**Required work:** Edit the lines from the one containing "The height and width of the screenshot is (900, 633)." through the one containing "pos(163,648)", replacing "Developer Guide" with "Setup Guide" and leaving everything else unchanged. Return only those lines.

☆ ☆ ☆ ☆ ☆ ☆ ☆

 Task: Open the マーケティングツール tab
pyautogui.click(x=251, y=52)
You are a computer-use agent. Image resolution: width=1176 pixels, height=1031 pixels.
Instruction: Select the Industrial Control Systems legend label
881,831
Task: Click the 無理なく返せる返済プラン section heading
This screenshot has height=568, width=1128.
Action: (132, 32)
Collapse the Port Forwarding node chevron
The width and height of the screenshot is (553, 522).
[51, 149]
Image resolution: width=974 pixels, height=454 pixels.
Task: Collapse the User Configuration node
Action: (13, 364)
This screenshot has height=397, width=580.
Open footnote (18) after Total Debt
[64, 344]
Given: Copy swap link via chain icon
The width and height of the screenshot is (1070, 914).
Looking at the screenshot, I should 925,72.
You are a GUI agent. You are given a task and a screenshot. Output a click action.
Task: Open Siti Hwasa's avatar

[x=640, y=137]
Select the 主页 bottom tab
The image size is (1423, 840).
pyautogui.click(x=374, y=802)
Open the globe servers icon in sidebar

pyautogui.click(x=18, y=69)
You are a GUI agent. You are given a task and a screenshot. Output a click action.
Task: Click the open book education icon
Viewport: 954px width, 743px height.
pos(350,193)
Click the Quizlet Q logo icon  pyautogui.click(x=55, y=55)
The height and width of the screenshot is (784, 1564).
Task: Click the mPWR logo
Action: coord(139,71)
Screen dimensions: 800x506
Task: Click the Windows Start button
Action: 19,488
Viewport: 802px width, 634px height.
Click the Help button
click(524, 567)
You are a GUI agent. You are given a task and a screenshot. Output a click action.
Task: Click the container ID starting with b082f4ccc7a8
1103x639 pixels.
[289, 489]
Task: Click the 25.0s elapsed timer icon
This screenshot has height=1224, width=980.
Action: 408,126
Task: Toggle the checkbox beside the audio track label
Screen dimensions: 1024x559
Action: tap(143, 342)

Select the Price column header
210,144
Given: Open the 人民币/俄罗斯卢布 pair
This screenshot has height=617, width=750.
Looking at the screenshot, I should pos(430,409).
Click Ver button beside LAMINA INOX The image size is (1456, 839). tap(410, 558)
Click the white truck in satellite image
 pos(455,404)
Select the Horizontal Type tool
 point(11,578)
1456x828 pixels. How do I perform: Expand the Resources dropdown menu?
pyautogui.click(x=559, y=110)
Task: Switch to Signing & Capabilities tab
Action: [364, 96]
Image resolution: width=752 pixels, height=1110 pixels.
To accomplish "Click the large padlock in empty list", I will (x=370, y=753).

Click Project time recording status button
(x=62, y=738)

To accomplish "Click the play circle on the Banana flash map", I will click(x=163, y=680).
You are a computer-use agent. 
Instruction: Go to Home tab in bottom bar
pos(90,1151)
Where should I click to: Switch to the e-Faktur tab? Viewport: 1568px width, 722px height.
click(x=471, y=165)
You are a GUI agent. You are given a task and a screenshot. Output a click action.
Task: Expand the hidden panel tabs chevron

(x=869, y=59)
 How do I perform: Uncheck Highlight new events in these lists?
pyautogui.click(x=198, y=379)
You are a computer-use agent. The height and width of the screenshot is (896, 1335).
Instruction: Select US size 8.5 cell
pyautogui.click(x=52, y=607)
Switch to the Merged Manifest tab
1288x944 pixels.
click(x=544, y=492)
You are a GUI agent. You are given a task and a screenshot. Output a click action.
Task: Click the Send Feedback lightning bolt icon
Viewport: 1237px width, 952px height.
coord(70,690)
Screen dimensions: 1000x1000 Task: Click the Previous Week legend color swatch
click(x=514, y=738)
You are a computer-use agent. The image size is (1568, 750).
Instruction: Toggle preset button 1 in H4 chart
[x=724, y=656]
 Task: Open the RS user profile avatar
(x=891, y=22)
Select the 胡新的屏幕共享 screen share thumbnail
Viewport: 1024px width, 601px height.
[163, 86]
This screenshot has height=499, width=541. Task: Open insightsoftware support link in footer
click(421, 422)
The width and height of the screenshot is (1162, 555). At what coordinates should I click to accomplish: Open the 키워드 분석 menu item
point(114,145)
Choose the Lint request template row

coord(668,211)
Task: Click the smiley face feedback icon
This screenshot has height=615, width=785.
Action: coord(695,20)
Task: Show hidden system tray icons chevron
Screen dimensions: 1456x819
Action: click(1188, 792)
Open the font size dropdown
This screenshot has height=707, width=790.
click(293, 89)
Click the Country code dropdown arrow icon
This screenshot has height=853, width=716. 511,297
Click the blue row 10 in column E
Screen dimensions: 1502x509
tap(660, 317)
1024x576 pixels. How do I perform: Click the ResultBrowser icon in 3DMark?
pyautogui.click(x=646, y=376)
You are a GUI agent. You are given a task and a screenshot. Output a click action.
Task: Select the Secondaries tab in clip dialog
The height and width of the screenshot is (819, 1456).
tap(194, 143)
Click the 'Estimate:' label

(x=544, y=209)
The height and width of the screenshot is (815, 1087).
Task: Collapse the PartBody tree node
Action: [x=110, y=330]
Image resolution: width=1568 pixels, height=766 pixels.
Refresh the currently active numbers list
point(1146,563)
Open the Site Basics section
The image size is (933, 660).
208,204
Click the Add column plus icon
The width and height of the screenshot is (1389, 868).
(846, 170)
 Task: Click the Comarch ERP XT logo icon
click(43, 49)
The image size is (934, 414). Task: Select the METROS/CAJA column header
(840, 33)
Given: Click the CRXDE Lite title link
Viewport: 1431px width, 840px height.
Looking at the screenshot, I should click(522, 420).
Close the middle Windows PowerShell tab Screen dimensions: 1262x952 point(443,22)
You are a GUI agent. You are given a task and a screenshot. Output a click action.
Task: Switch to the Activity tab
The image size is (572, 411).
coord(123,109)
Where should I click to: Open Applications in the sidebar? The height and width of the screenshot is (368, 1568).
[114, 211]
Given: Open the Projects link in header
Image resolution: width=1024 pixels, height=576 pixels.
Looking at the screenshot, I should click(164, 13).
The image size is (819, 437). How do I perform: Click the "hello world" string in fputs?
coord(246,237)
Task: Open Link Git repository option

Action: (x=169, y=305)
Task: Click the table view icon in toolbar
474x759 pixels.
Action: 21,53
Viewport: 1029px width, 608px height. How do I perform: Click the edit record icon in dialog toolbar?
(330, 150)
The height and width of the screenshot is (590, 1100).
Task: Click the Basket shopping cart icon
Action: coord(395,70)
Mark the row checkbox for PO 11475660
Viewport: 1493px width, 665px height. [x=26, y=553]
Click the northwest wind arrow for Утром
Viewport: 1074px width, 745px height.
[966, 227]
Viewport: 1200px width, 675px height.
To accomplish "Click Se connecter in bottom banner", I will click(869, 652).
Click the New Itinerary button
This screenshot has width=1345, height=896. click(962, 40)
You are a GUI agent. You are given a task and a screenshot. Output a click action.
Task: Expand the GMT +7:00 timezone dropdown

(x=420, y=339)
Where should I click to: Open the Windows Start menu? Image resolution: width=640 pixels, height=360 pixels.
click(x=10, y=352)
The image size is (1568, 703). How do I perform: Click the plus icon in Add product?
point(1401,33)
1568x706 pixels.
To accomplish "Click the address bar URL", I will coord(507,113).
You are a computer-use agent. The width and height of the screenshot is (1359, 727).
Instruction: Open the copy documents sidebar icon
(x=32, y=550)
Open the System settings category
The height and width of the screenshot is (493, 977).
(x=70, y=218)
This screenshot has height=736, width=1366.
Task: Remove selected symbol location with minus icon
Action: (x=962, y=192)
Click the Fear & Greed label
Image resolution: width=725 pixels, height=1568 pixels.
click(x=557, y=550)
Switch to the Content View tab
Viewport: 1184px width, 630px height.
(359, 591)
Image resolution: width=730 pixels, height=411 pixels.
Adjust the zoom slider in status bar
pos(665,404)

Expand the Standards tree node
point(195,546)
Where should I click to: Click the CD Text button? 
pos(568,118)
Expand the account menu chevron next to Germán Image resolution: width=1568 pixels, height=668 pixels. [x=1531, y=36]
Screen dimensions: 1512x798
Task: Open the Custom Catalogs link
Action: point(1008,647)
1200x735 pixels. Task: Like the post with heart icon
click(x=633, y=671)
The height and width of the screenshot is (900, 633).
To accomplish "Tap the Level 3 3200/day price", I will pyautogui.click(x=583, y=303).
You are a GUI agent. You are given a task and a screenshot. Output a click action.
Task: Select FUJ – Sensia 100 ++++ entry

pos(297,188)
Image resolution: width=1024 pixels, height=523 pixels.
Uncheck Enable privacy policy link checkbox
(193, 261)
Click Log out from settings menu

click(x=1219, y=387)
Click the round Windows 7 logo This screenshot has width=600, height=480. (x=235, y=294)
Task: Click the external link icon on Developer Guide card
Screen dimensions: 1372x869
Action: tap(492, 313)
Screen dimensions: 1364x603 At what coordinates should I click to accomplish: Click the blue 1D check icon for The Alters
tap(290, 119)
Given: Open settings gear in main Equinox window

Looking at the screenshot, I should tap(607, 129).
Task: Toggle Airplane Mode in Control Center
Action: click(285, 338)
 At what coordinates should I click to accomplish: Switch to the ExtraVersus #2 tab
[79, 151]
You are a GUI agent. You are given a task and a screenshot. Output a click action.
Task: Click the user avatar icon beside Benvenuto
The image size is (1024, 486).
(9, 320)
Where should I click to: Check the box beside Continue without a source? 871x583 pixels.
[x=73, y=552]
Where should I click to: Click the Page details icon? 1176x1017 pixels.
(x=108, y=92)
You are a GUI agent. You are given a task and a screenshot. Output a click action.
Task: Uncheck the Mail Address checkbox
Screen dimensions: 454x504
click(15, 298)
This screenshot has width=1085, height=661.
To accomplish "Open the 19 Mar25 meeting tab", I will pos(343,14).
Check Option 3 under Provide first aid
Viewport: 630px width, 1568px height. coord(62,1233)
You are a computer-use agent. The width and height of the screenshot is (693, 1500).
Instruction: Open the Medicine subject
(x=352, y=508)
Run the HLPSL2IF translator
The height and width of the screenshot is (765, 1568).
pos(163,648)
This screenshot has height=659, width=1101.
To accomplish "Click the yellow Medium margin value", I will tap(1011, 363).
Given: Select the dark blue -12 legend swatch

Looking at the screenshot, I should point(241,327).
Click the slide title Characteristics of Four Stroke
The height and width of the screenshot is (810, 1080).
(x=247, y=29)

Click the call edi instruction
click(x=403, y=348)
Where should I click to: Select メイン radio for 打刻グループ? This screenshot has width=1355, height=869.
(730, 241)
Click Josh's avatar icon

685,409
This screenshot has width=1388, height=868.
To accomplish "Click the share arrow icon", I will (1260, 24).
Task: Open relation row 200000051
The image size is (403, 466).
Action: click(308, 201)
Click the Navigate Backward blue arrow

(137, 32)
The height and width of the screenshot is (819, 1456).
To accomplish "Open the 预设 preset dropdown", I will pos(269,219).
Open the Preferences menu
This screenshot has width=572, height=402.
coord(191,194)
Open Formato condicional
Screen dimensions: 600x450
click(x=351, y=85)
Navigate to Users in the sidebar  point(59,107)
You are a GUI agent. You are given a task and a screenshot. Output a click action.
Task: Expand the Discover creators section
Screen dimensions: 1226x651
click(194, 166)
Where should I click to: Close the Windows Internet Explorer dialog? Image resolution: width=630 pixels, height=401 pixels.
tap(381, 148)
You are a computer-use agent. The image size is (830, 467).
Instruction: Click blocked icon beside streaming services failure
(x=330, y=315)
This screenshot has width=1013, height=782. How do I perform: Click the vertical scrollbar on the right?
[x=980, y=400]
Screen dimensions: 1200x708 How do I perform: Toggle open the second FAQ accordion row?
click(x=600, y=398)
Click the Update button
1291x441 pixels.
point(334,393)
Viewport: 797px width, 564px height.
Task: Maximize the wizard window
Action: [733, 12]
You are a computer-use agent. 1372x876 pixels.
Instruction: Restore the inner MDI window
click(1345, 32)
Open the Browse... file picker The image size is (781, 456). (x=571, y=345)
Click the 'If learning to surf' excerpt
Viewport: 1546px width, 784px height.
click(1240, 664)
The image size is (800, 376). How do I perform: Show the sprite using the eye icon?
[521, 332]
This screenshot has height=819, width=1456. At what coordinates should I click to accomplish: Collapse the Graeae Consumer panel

☆ ☆ ☆ ☆ ☆ ☆ ☆

**Expected answer:**
The height and width of the screenshot is (900, 633).
To accomplish "Tap the Level 3 3200/day price", I will pyautogui.click(x=583, y=303).
You are a GUI agent. You are given a task and a screenshot. Output a click action.
Task: Select FUJ – Sensia 100 ++++ entry

pos(297,188)
Image resolution: width=1024 pixels, height=523 pixels.
Uncheck Enable privacy policy link checkbox
(193, 261)
Click Log out from settings menu

click(x=1219, y=387)
Click the round Windows 7 logo This screenshot has width=600, height=480. (x=235, y=294)
Task: Click the external link icon on Setup Guide card
Screen dimensions: 1372x869
Action: tap(492, 313)
Screen dimensions: 1364x603 At what coordinates should I click to accomplish: Click the blue 1D check icon for The Alters
tap(290, 119)
Given: Open settings gear in main Equinox window

Looking at the screenshot, I should tap(607, 129).
Task: Toggle Airplane Mode in Control Center
Action: click(285, 338)
 At what coordinates should I click to accomplish: Switch to the ExtraVersus #2 tab
[79, 151]
You are a GUI agent. You are given a task and a screenshot. Output a click action.
Task: Click the user avatar icon beside Benvenuto
The image size is (1024, 486).
(9, 320)
Where should I click to: Check the box beside Continue without a source? 871x583 pixels.
[x=73, y=552]
Where should I click to: Click the Page details icon? 1176x1017 pixels.
(x=108, y=92)
You are a GUI agent. You are given a task and a screenshot. Output a click action.
Task: Uncheck the Mail Address checkbox
Screen dimensions: 454x504
click(15, 298)
This screenshot has width=1085, height=661.
To accomplish "Open the 19 Mar25 meeting tab", I will pos(343,14).
Check Option 3 under Provide first aid
Viewport: 630px width, 1568px height. coord(62,1233)
You are a computer-use agent. The width and height of the screenshot is (693, 1500).
Instruction: Open the Medicine subject
(x=352, y=508)
Run the HLPSL2IF translator
The height and width of the screenshot is (765, 1568).
pos(163,648)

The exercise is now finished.